**EXERCISE AIM**:
Below are records; report the number of lines in them that include the word "Task", with no other text.

**EXERCISE DATA**:
● ● ●
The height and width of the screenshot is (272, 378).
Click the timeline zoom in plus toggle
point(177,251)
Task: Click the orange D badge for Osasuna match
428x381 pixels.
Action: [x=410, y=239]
● ● ●
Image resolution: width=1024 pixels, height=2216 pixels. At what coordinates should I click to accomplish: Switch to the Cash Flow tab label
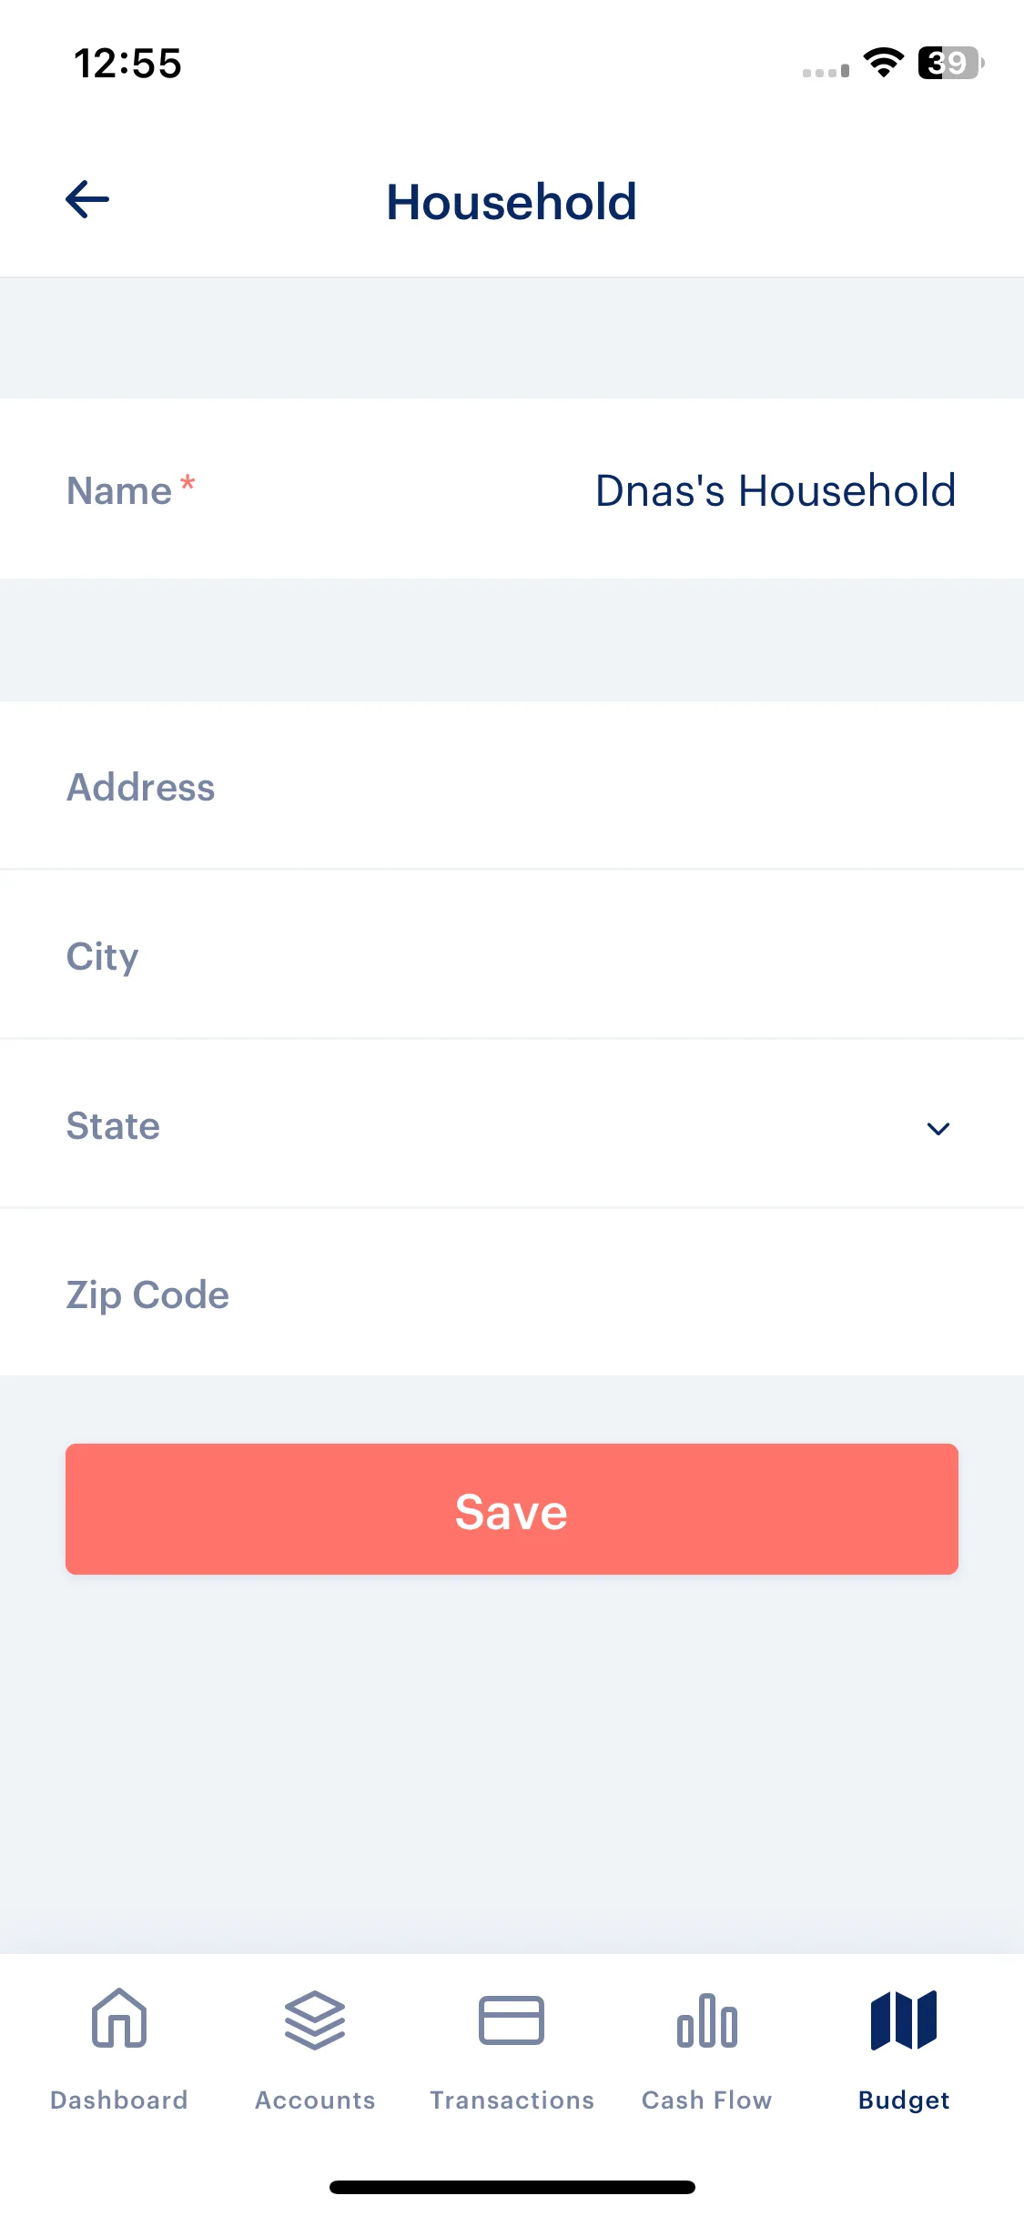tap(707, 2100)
● ● ●
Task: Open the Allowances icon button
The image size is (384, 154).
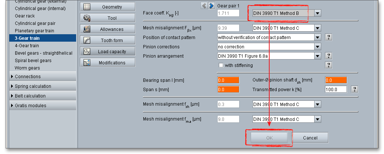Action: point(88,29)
● ● ●
**EXERCISE SOLUTION**:
2